#### TRECHO
Já existe um número oficial de trabalhadores desaparecidos? Você representa o sindicato dos trabalhadores nas indústrias da construção pesada, imagino que muitos deles eram terceirizados. Existe esse dado dos trabalhadores terceirizados atingidos?
Os números não estão fechados porque, por incrível que pareça, a Vale ainda não ofereceu uma lista identificando cada trabalhador de cada empresa. Existem mais de 130 trabalhadores considerados desaparecidos que não estão identificados, não são da Vale mas não se sabe as empresas, podem ser autônomos, menor aprendiz, terceirizados, MEI, estagiários, ou pessoas jurídicas, como os engenheiros. Há até companheiros dos correios entre os desaparecidos, porque lá existia um posto dos correios.
A Vale até hoje, quase um mês após o rompimento, não apresentou um conjunto referente a cada trabalhador e a qual empresa ele estaria vinculado. Nós fizemos um levantamento e identificamos que dos trabalhadores que estavam na planta industrial na hora do rompimento, 700 eram próprios da Vale, entre o administrativo e o operacional, e pelo menos 500 eram terceirizados. Mas a Vale não assume esses números, e não coloca identificação com CPF, identificação da empresa.
Estamos garimpando essas informações com os bombeiros. Por isso essa questão dos desaparecidos é tão importante, porque a identificação clara define inclusive o nível de negociação que deve ser feito, além do trauma da família que continua, porque as famílias estão sofrendo até mais do que as dos trabalhadores encontrados. Se não sabemos a empresa que contratava cada pessoa, não há como entender a convenção coletiva do sindicato daqueles trabalhadores, qual negociação deve ser feita.
A Vale fica se eximindo de assumir as responsabilidades, então pedimos essa informação juridicamente e o juiz determinou que a Vale entregue essa relação até amanhã [sexta-feira, 22 de fevereiro]. A justificativa da Vale é que todos os servidores, computadores, que estavam no complexo industrial, foram perdidos com o rompimento, mas sabemos que uma empresa desse tamanho não trabalha com servidor local, todos os dados estão na nuvem. A identificação é fundamental, porque se não identificarem as pessoas que trabalhavam lá, uma família pode passar o resto da vida tentando responsabilizar a Vale sem conseguir.
A Vale reconhece o movimento unificado dos trabalhadores da Vale como legítimo?
Não. Dos 19 mortos de Mariana, 15 eram nossos, e a empresa fez isso o tempo todo, jogando um sindicato contra o outro, tentando rebaixar a indenização. Mas agora nós conseguimos unificar as sindicais com o MP, agindo em conjunto, e agora o dinheiro está bloqueado na justiça, o que não aconteceu em Mariana. Existe uma diferença entre o tamanho dos sindicatos, mas isso não importa para nós, o que importa é que os trabalhadores sejam reconhecidos.

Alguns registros

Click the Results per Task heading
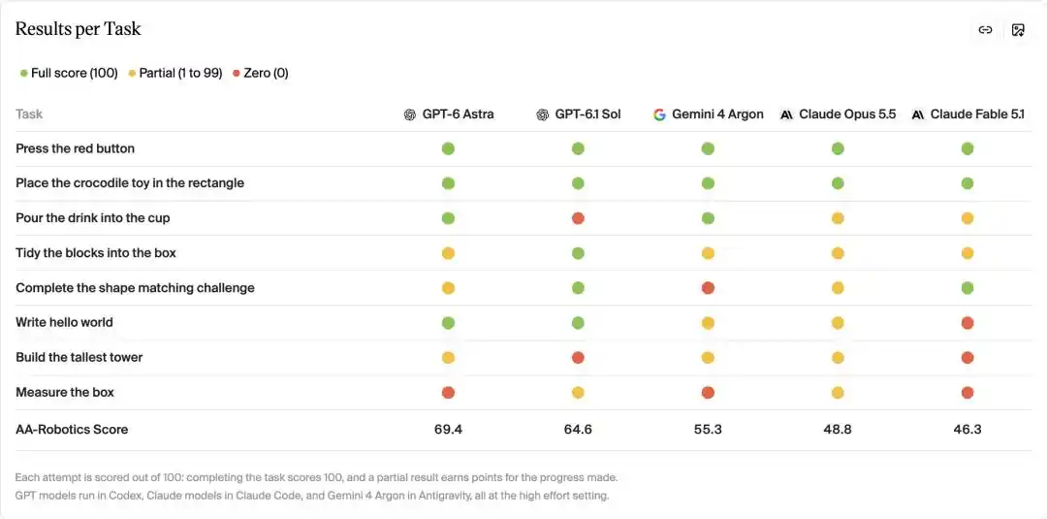point(79,29)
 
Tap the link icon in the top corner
point(985,30)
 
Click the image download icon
point(1018,30)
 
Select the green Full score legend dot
point(24,74)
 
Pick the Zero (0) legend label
point(266,74)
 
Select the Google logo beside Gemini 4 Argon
point(660,114)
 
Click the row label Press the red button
point(75,149)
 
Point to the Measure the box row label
point(65,392)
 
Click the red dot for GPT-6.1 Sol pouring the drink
point(578,218)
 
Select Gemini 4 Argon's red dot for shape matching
point(708,288)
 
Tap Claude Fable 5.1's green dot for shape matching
point(968,288)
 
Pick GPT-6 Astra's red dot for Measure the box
point(448,392)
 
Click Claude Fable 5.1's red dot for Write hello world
point(968,323)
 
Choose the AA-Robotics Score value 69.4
point(448,430)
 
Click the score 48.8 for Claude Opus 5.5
point(838,430)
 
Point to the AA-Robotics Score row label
point(72,430)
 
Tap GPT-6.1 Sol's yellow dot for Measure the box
point(578,392)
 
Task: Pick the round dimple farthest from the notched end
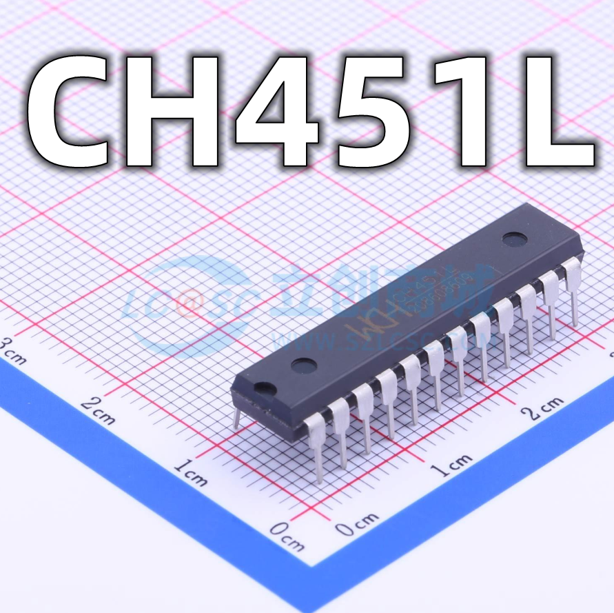(513, 239)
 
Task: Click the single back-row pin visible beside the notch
(236, 418)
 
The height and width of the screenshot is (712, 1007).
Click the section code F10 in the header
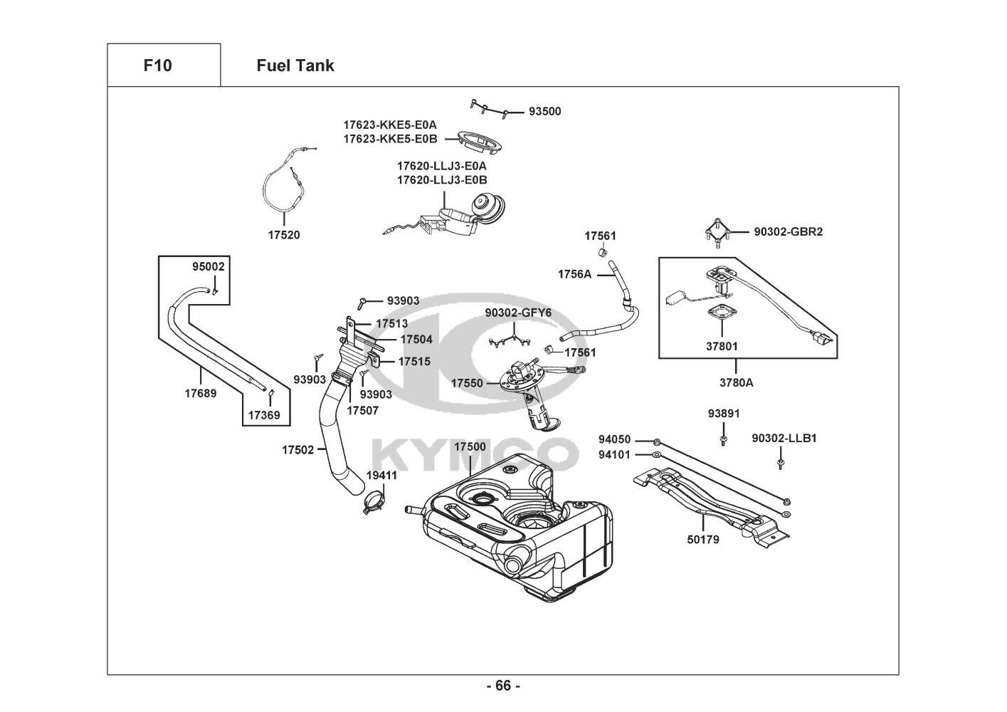(157, 66)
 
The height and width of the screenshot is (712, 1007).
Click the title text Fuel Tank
(295, 66)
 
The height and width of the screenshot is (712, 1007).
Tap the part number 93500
(544, 112)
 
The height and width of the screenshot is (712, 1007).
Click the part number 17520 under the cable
(284, 235)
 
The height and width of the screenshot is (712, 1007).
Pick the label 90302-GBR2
(789, 231)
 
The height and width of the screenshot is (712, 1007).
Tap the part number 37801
(722, 347)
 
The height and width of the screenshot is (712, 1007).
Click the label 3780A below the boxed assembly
(736, 382)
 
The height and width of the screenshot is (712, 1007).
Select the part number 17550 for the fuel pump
(467, 383)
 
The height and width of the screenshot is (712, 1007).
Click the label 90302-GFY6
(518, 313)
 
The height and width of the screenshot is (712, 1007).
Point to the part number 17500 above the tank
(470, 446)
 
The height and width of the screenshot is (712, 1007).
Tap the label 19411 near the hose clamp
(381, 475)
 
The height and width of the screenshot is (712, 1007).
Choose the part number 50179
(703, 540)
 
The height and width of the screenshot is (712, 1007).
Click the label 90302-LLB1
(784, 438)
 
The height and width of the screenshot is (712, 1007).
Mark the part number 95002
(209, 267)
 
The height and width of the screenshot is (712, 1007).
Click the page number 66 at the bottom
(503, 686)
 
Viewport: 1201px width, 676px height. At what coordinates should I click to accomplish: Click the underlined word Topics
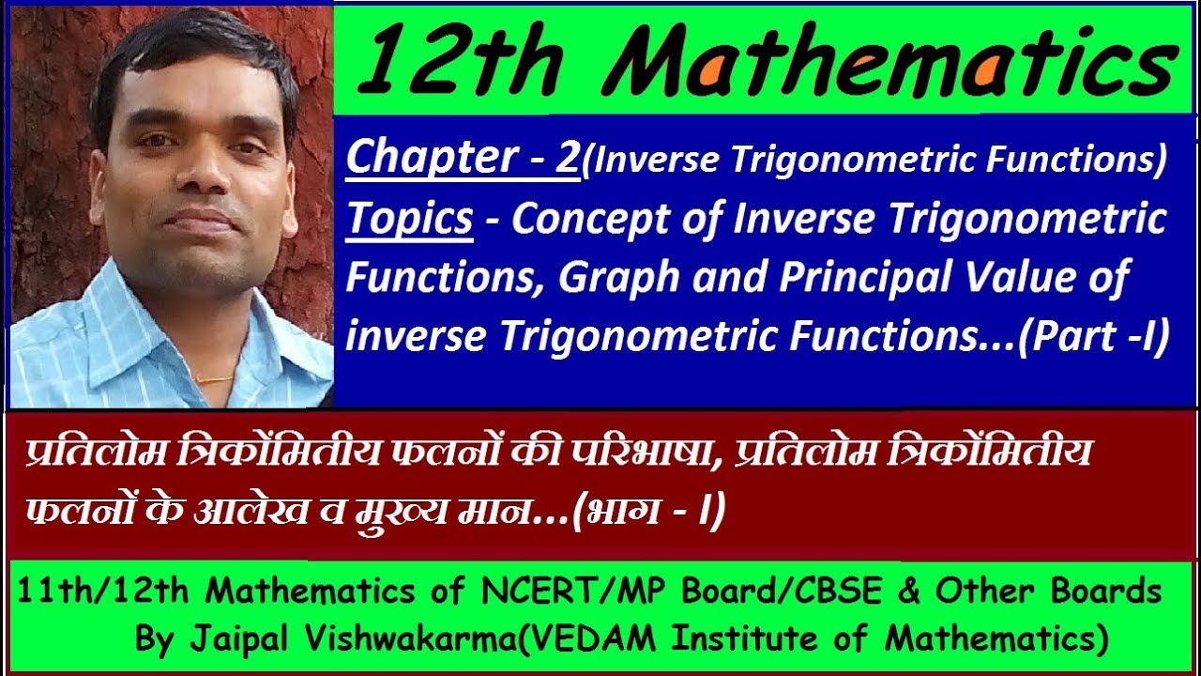(x=410, y=218)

#### TAREFAS PROPOSTAS
- 1) Liste as formas de vínculo que, conforme o trecho, os trabalhadores desaparecidos não identificados podem ter.
- 2) Reproduza do trecho tudo o que vai de "A Vale fica" até "Vale como legítimo?".
- 3) Resuma o trecho em duas frases.

#### RESPOSTAS DAS TAREFAS
- 1)
- Autônomos
- Menor aprendiz
- Terceirizados
- MEI
- Estagiários
- Pessoas jurídicas, como os engenheiros

- 2)
A Vale fica se eximindo de assumir as responsabilidades, então pedimos essa informação juridicamente e o juiz determinou que a Vale entregue essa relação até amanhã [sexta-feira, 22 de fevereiro]. A justificativa da Vale é que todos os servidores, computadores, que estavam no complexo industrial, foram perdidos com o rompimento, mas sabemos que uma empresa desse tamanho não trabalha com servidor local, todos os dados estão na nuvem. A identificação é fundamental, porque se não identificarem as pessoas que trabalhavam lá, uma família pode passar o resto da vida tentando responsabilizar a Vale sem conseguir.
A Vale reconhece o movimento unificado dos trabalhadores da Vale como legítimo?

- 3) A Vale ainda não apresentou uma lista que identifique cada trabalhador desaparecido e a empresa à qual estava vinculado, embora o levantamento do sindicato aponte 700 trabalhadores próprios e pelo menos 500 terceirizados na planta na hora do rompimento. O sindicato pediu essa informação na justiça e o juiz determinou que a Vale entregue a relação, enquanto os sindicatos, unificados com o MP, conseguiram que o dinheiro ficasse bloqueado na justiça.